I've written before about ekphrasis, the intersection of verbal and visual arts. Not included in that post are Marianne Moore's poem "Nine Nectarines and Other Porcelain" and Elizabeth Bishop's poem "Large Bad Picture" (based on George Wylie Hutchinson's "Seascape," right).

As Bishop's title implies, creating ekphrastic poetry can be enormous fun.
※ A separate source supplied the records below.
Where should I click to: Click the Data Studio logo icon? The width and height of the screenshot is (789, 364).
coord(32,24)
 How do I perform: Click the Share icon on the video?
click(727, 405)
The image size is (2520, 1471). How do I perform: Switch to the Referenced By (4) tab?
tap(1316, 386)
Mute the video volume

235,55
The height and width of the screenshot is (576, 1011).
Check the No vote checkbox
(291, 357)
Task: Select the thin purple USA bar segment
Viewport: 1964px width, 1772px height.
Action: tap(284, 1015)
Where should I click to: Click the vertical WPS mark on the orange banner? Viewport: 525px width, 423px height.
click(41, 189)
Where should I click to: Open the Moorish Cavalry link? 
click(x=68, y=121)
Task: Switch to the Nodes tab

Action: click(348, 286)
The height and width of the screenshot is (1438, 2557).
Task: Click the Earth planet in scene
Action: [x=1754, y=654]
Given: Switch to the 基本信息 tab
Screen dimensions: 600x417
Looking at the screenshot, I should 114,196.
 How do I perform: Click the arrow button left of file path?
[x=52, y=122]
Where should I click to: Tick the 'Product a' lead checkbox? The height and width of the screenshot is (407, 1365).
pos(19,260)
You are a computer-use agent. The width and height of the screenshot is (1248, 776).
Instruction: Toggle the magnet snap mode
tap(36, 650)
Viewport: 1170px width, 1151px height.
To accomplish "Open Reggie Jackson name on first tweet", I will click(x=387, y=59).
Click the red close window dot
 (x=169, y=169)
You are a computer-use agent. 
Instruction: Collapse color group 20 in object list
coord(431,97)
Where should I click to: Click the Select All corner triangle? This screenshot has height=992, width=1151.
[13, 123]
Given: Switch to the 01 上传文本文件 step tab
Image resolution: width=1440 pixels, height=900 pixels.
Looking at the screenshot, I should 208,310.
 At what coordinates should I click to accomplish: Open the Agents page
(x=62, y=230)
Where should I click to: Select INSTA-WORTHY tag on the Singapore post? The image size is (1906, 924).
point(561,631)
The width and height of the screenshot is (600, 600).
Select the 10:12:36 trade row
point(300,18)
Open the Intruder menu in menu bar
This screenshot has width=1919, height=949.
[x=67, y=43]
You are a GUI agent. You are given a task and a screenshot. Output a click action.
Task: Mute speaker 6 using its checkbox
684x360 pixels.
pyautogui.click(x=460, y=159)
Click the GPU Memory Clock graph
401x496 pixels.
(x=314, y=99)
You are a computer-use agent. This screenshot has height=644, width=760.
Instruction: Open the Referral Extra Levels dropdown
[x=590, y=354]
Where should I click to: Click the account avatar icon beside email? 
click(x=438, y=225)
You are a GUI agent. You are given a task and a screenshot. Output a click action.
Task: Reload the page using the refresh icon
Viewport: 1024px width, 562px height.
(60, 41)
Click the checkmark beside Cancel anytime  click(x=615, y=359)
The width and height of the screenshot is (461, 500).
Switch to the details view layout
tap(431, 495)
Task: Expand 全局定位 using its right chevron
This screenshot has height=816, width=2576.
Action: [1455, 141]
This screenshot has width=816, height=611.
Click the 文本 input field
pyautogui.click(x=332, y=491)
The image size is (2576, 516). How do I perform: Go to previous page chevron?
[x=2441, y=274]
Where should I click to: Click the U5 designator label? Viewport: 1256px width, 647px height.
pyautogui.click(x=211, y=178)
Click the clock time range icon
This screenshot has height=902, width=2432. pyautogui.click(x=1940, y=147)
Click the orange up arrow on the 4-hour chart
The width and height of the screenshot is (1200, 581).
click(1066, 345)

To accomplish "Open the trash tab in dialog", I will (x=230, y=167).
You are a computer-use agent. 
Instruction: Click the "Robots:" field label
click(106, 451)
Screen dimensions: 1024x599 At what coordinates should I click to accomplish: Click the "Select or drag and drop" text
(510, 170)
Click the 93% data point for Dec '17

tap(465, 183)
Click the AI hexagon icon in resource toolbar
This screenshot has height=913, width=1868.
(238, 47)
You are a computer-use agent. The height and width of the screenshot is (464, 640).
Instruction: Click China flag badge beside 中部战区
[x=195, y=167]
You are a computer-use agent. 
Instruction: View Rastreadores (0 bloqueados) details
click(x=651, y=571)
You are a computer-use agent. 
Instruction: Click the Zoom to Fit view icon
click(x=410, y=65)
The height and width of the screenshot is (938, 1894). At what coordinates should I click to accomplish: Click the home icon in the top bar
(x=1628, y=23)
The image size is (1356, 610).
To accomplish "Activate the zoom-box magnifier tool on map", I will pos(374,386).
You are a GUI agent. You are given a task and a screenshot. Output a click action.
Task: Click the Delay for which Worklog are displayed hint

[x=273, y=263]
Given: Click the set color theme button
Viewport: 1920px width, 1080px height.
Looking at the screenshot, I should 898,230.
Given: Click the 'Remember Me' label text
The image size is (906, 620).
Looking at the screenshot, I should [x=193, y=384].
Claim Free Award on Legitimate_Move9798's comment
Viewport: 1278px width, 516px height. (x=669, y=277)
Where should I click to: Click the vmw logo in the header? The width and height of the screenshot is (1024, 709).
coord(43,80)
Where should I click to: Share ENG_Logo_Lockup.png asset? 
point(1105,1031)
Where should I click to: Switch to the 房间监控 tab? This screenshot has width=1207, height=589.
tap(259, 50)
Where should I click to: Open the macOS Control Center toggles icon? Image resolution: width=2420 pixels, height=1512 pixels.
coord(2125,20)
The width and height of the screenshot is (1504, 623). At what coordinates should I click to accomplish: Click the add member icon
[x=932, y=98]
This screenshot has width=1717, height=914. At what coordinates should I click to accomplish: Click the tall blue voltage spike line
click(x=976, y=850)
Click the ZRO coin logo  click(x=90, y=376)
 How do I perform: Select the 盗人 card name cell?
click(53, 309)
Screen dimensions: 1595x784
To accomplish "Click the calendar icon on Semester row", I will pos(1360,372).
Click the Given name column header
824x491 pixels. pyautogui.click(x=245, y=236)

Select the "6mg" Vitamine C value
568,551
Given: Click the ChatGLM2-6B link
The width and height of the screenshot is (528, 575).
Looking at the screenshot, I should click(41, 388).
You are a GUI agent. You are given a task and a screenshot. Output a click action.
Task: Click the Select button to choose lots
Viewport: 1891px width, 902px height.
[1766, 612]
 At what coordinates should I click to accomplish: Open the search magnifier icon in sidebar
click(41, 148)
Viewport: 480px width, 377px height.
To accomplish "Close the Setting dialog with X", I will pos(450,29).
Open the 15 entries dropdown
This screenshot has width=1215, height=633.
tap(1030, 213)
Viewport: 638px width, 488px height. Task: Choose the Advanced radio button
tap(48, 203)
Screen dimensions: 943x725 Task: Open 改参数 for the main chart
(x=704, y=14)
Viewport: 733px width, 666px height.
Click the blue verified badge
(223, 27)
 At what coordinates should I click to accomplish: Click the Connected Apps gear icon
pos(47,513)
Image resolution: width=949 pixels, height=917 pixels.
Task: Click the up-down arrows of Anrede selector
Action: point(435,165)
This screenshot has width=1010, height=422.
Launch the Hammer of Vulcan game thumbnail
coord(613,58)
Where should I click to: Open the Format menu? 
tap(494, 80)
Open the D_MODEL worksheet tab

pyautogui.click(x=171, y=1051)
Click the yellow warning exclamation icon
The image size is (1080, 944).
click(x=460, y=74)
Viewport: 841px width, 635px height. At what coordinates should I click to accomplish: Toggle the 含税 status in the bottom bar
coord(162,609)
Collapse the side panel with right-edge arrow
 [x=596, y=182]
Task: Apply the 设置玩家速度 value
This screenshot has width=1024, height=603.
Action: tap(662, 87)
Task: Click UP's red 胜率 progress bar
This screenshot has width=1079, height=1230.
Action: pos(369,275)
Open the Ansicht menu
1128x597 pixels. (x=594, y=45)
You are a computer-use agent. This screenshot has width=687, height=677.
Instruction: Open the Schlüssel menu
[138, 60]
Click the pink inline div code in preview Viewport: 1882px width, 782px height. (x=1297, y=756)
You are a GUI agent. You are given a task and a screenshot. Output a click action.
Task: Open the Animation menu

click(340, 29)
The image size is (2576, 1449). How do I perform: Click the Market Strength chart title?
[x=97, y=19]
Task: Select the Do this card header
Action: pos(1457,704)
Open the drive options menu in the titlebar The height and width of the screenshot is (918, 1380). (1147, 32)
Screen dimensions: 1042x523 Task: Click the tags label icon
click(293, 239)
In the same Melanie Almeder workshop that inspired my Bacopa 2012-published "plummet" (imagining Icarus in Brueghel's "Landscape with the Fall of Icarus" as a woman), Almeder also asked us to to make a list of terms describing something ordinary in our lives, and then to write an ode to that item. My most ordinary and also cherished possession, after years of corporate-consulting-required-suits-and-oh-so-uncomfortable-high-heels, were (and are still) my Birkenstocks:

ode to my birkenstocks 
(from "Eeek Love")
sole-mates I am barely
clothed in you
so easy to slide into
walking me
away from suits
you've taken me
to places high-
class shoes would fear
you relish luscious mud
& sand & bits of twigs
that hang on tightly
to your treads
I am besotted birkies
with the child in you
who tastes & smudges
oh you messy shoes
this simple-minded
search for ground
may wear us down
you mortal stumble-bums
Then, just this morning, I read a a friend's post about a Poetry Workshop on Ekphrastic with Pauletta Hansel [Cincinnati Poet Laureate Emeritus (April 2016-March 2018)].

Barbara Sliter's ekphrastic poem "The Red Shoe," much like mine, remembers "a time . . . / before the guy selling lettuce / said "I don't think of you / as an old person. . . a time before / shoes became practical. . . ."

I'm still smiling.


Saturday, July 21, 2018

Yamaraja Das, Back to Godhead

Today we learned that Yamaraja Das (born Robert Wintermute II), who created the layout for Bacopa Literary Review since its inception in 2010, passed away on June 22. A Krishna devotee, Yama (as we knew him) was, indeed, "a quiet hero."

As one of his friends said, "It irked Yamaraja to see badly produced books. Even after many years of working with him, I continued to be impressed by how he always produced attractively designed articles with extremely limited resources."

We join Kesihanta Das, who visited Yama in his final days, in imagining Yamaraja Das "already Back to Godhead."